« Les violences sexuelles du Hamas depuis le 7 octobre documentées par la Commission israélienne »
La Commission civile israélienne a analysé quelque 10.000 photographies et 1800 séquences vidéo de l’attaque du 7 octobre, menant plus de 430 entretiens et recueillant des témoignages de survivants, d’experts et de membres des familles. Le rapport conclut que 1203 personnes, dont 815 civils, sont mortes dans les attaques du 7 octobre et que 251 personnes ont été retenues en otages par le Hamas.
Une enquête au long cours
La commission civile israélienne a élaboré un rapport fondé sur une étude considérée comme la plus complète à ce jour, comprenant l’analyse d’environ 10 000 photographies, de 1 800 séquences vidéo de l’attaque du 7 octobre, ainsi que de nombreux témoignages, directs ou indirects.
La Commission indique également avoir réalisé plus de 430 entretiens, formels et informels, recueilli des témoignages et tenu des réunions avec des survivants, des otages libérés, des témoins, des experts et des membres des familles. Des visites sur différents sites concernés ont aussi été organisées.
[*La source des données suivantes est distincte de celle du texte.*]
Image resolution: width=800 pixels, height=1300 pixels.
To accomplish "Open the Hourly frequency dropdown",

En raison de leur nature, ces documents ne sont pas accessibles au public mais peuvent être consultés par des experts sur demande, précise-t-elle.
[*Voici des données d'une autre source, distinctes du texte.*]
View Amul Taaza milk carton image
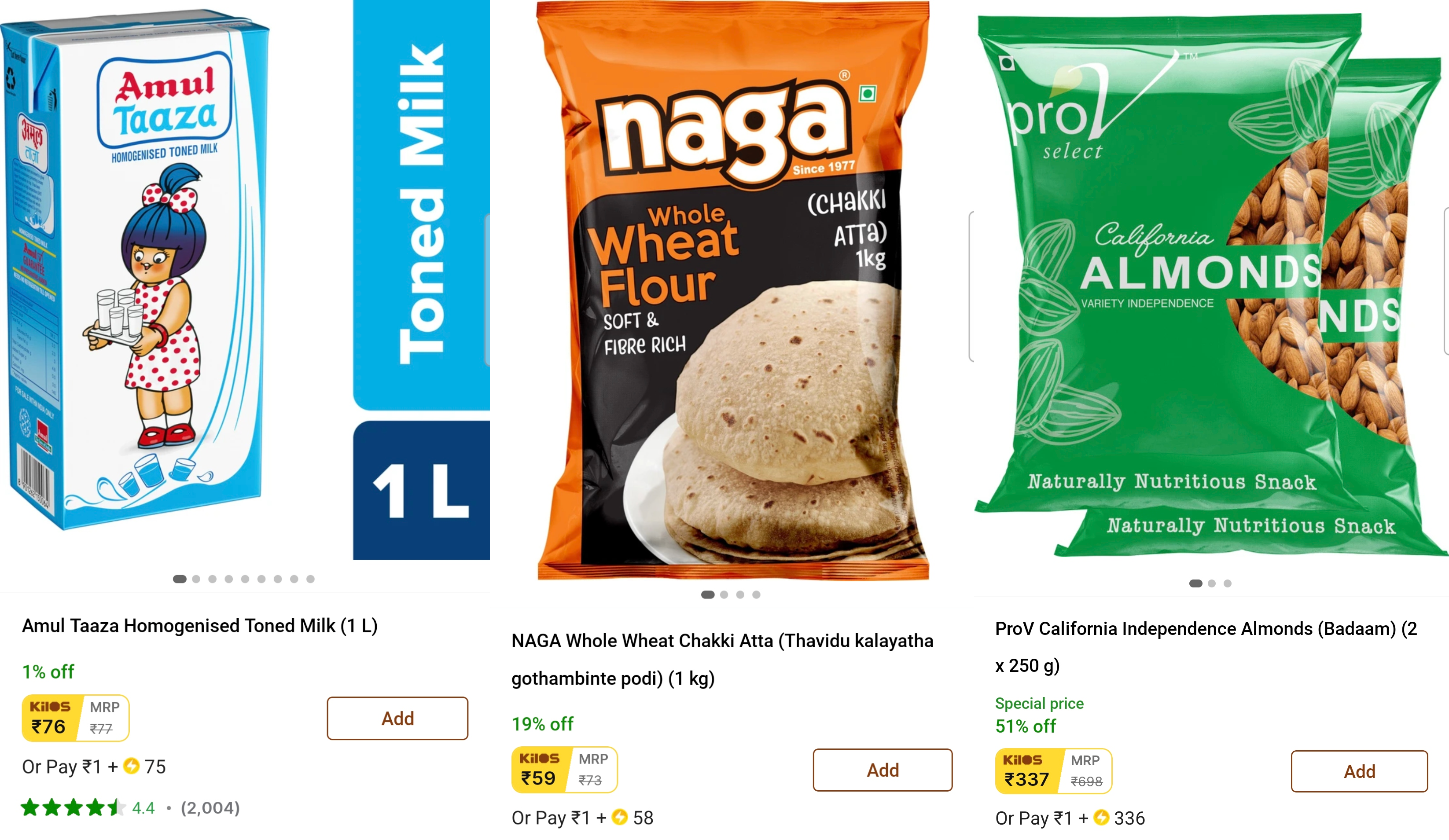Viewport: 1449px width, 840px height. pyautogui.click(x=136, y=269)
Cette enquête a permis d’identifier treize schémas récurrents de violences sexuelles et sexistes, observés dans divers lieux. « La répétition de ces schémas démontre que ces crimes n’étaient pas des actes de brutalité isolés, mais faisaient partie d’une stratégie opérationnelle plus large mise en œuvre pendant l’attaque et ses suites« , précise le rapport intitulé Silenced No more.
Ils ont tout filmé. Ils voulaient que le monde voie ce qu’ils lui faisaient.
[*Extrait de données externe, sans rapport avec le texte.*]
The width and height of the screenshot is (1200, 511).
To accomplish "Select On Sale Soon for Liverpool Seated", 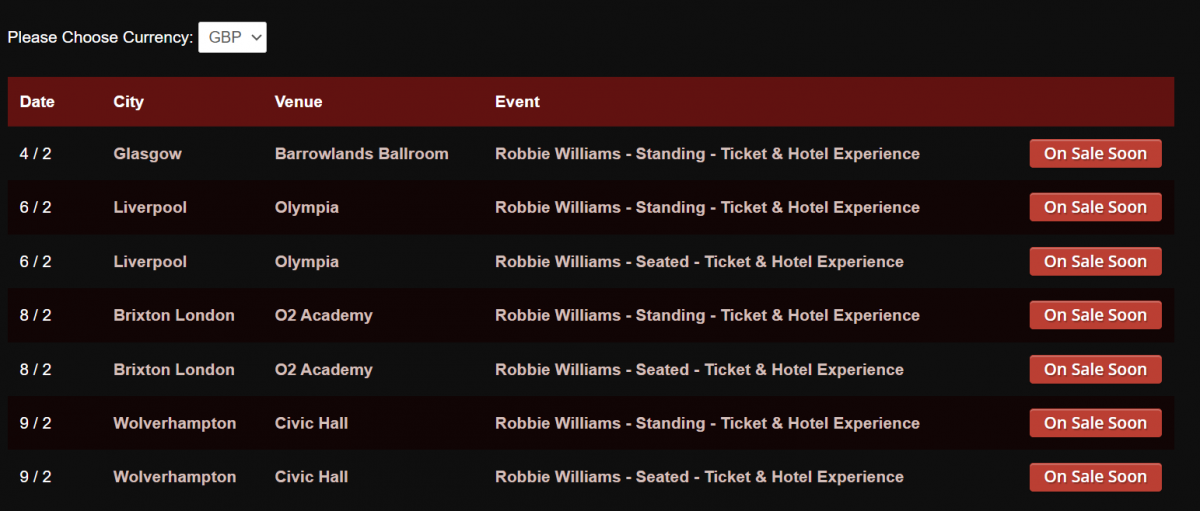I will pos(1095,262).
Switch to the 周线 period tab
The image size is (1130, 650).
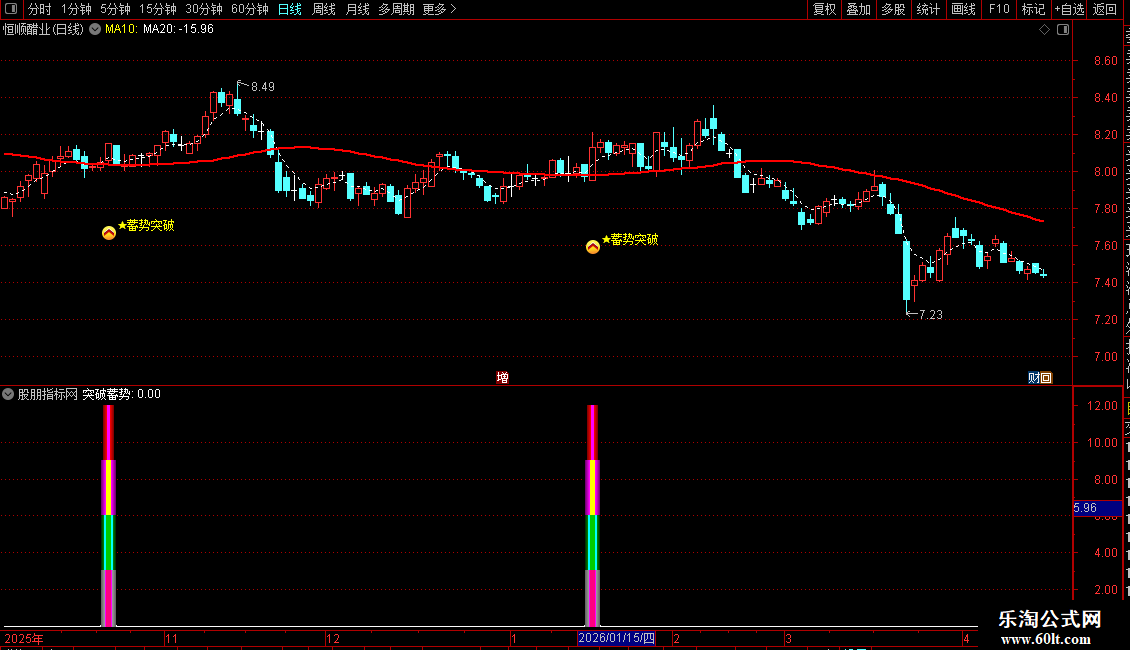click(324, 9)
Ricarda Louk, mère de Shani Louk, otage tuée à Gaza
L’enquête révèle également que le Hamas a largement diffusé les images de ces abus sexuels. « Des groupes armés ont filmé des actes d’abus, d’humiliation et de meurtre, et ont ensuite partagé ces images sur les réseaux sociaux et via les comptes numériques des victimes. Dans de nombreux cas, les familles ont appris pour la première fois le sort de leurs proches à travers des images ou des vidéos publiées par les auteurs. Cette utilisation délibérée des médias numériques a transformé les actes de violence en instruments de guerre psychologique, visant non seulement les victimes, mais également leurs familles et la société dans son ensemble« , peut-on lire.
Une « base factuelle et juridique solide »
Le rapport indique également que plusieurs victimes ont été agressées sexuellement en présence de leurs proches et qu’ »dans l’un des cas documentés, des membres de la famille ont été contraints de participer à des actes d’abus les uns contre les autres« .
La Commission civile israélienne conclut que la violence sexuelle et sexiste « a constitué un élément central de l’attaque du 7 octobre et de la captivité des otages. […] Ces crimes constituent des crimes de guerre, des crimes contre l’humanité et des actes génocidaires au regard du droit international« . Elle estime enfin que ce rapport constitue une « base factuelle et juridique solide » pour enquêter et juger les responsables.
Le 7 octobre, 1 203 personnes, dont 815 civils, ont perdu la vie lors des attaques. Le Hamas a retenu 251 personnes en otage, parmi lesquelles 85 ont été tuées et 166 libérées. Les victimes avaient des origines provenant de 52 pays différents.